Advisory 01/2018: Multiple vulnerabilities in GnuPG/dirmngr regarding WKD

                            SektionEins GmbH
                           www.sektioneins.de

                        -= Security  Advisory =-

        Advisory: CSRF/SSRF and DoS in GnuPG's WKD handling
    Release Date: 23 November 2018
   Last Modified: 05 December 2018
          Author: Ben Fuhrmannek [ben.fuhrmannek[at]sektioneins.de]

     Application: GnuPG
                  versions 2.1.18 - 2.2.9 for issue (1)
                  versions 2.1.12 - 2.2.11 for issue (1a)
                  versions 2.1.12 - 2.2.9 for issue (2)
                  versions 2.1.12 and upwards for issue (3)
        Severity: The use of WKD key lookup via GnuPG's dirmngr can lead to
                  (1) arbitrary HTTPS GET requests via DNS SRV response
                  (1a) arbitrary HTTPS GET requests via HTTP redirect
                  (2) Denial-of-Service: memory exhaustion
                  (3) Denial-of-Service: Keyring pollution
            Risk: Medium
   Vendor Status: fixed: (1), (1a), (2); not fixed: (3)
       Reference: https://www.sektioneins.de/en/advisories/advisory-012018-gnupg-wkd.html


Overview:

   "Web Key Directories provide an easy way to discover public keys
   through HTTPS." - WKD - GnuPG wiki (https://wiki.gnupg.org/WKD)

   (1) A key can be imported from a web server. The web server's
   hostname is resolved via DNS SRV query, but GnuPG fails to
   properly sanitize the response, leading to arbitrary HTTPS GET
   requests.

   (2) In addition, the keyring to be downloaded is temporarily held
   in memory, which may lead to memory exhaustion.

(1) Arbitrary HTTPS GET requests via DNS SRV response:

   A common way to invoke a WKD request via GnuPG's dirmngr from CLI
   is

  gpg --auto-key-locate=clear,nodefault,wkd --locate-key info@example.com

   This tries to resolve `_openpgpkey._tcp.example.com` via DNS. If
   found, a URI is assembled, containing the DNS response's target
   string (`<target>`) - supposedly a hostname - and port number
   (`<port>`), like so:

  https://<target>:<port>/.well-known/openpgpkey/hu/<hash>

   `<hash>` is a zbase32 encoded hash value unique to the email
   address.

   A validation step tries to validate, that `<target>` is identical
   to the original domain part of the lookup email address or
   otherwise ends in '.' concatenated with the domain part (e.g.
   '.example.com'). This validation step appears to be insufficient,
   as it allows arbitrary characters before the correctly validated
   domain part, e.g. '/' and '?'.

   A malicious SRV record can point to arbitrary URLs. Example SRV
   lookup:

  $ host -t srv _openpgpkey._tcp.example.com.
  _openpgpkey._tcp.example.com has SRV record 0 5 443 sektioneins.de/wkd-bug?.example.com.

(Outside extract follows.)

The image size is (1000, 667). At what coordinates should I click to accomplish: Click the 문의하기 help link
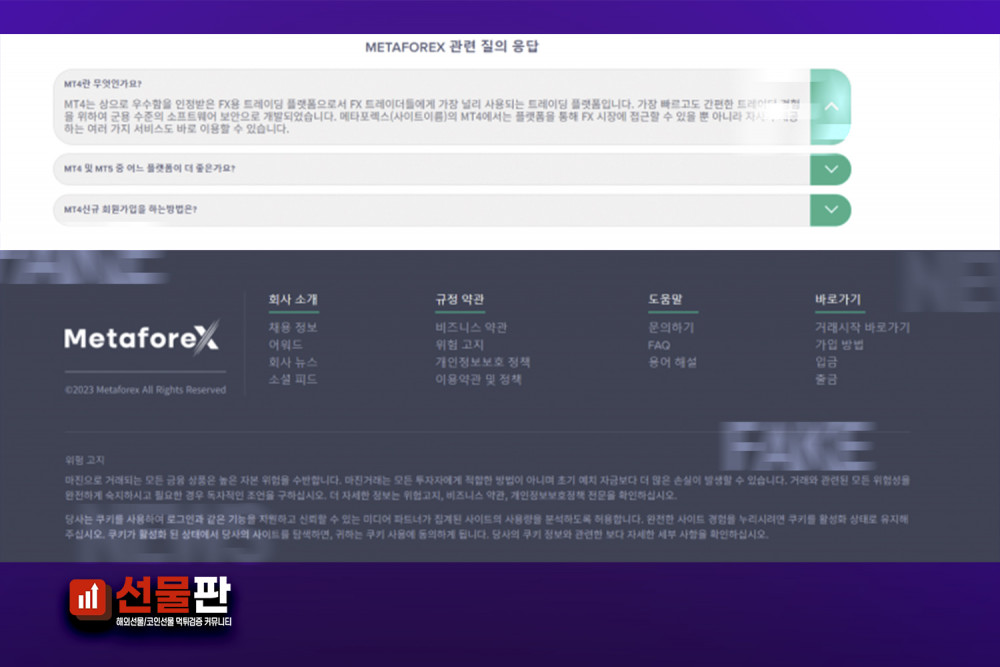(x=671, y=327)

   The assembled URI would look like so:

  https://sektioneins.de/wkd-bug?.example.com:443/.well-known/openpgpkey/hu/<hash>

   In order to see more debug messages, the following lines can be
   added to ~/.gnupg/dirmngr.conf:

  verbose
  debug 4096
  debug-level 4096
  debug-all
  log-file /tmp/dirmngr.log

   Limitations: The dirmngr's builtin HTTP client does a certificate
   validation for HTTPS requests, thereby effectively limiting
   requests to public domains. Internal addresses and private IP
   addresses will most likely fail to provide a valid certificate
   unless configured manually.

  CSRF / SSRF:

   Depending on how the WKD key lookup is triggered, this
   vulnerability can be used to perform Cross-Site-Request-Forgery or
   Server-Side-Request-Forgery respectively. For example,
   Thunderbird/Enigmail tries to lookup keys via WKD by default and
   may have been triggered by a mailto: link. This falls under the
   category CSRF.

   Any server side key lookup via WKD may be vulnerable to SSRF
   depending on the exact software used.

  Recommendation:

   The SRV record must be validated before being used as part of a
   URI. This issue was resolved with version 2.2.10.

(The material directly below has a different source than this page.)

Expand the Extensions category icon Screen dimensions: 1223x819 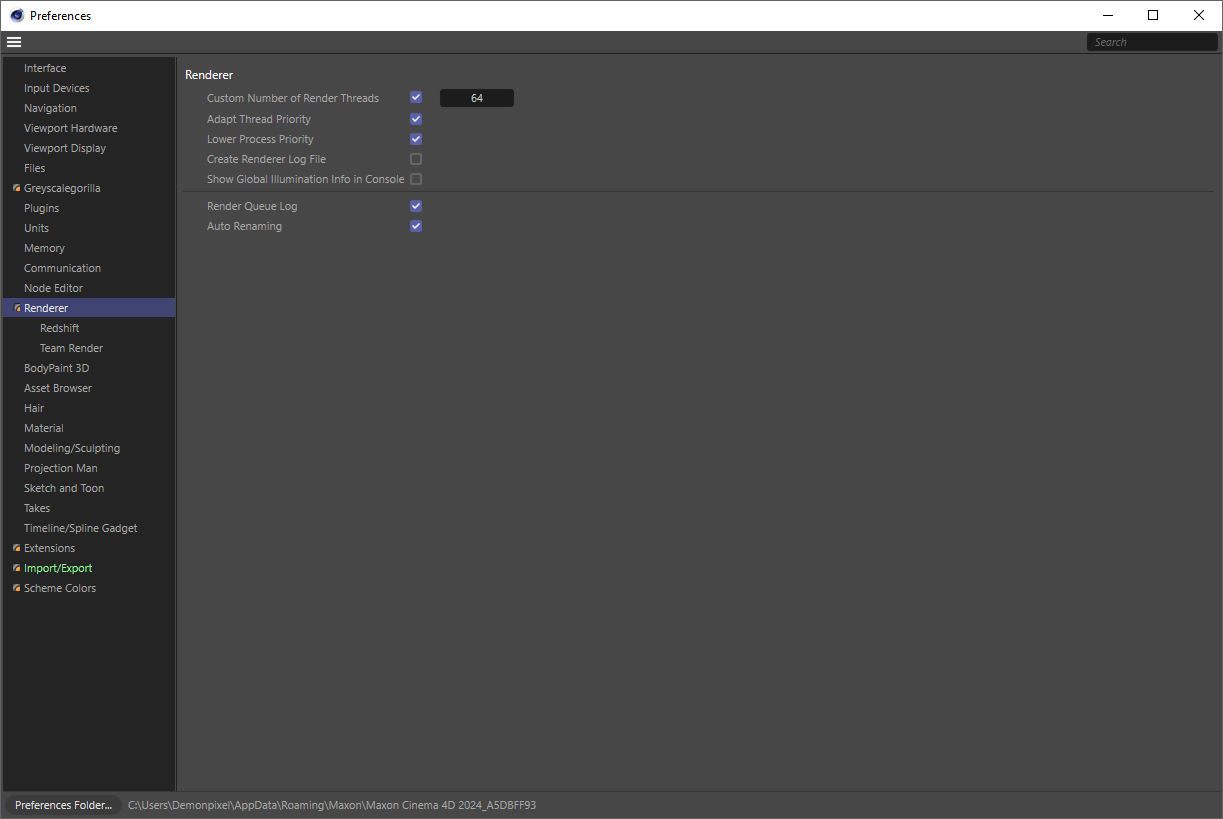[x=17, y=548]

(1a) arbitrary HTTPS GET requests via HTTP redirect:

   A variation of (1) is to redirect a legitimate WKD request to
   another URL via HTTP Code 301, 302 or 307. There are effective
   checks for redirect loops and https to http downgrade. However the
   target location can be arbitrary and as such it can be used to
   trigger CSRF/SSRF as described above.

   Consider a web service of some kind with IP restrictions, that can
   only be accessed from within a company's network. The redirect
   target would be this protected resource and can now be triggered
   via WKD on another domain.

   Silly example:

  1. WKD GET https://foo.bar/.well-known/... redirects to
https://cluster.example.com/rest/shutdown?when=now
  2. cluster.example.com checks originating IP.
  3. Request originates from company network, so shutdown is executed.

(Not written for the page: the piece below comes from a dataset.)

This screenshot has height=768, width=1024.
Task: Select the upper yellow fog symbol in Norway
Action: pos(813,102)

   Of course, even offering such a hypothetical REST service would
   leave the company open to CSRF attacks in the first place. But
   being able to trigger the CSRF via WKD, potentially without the
   user's knowledge as this attack vector is not widely known, is
   GnuPG's shortcoming.

  Recommendation:

   There are several ways to prevent this attack. A few examples:

  * some equivalent to a web browser's CORS policy: The target should be
able to specify, whether 302 should have been allowed, e.g. by stating
so in the policy file.
  * the target URI could be stripped down to host/port components and be
used to construct the usual https://host:port/.well-known/... URI
  * or simply deactivate 30x to other domains.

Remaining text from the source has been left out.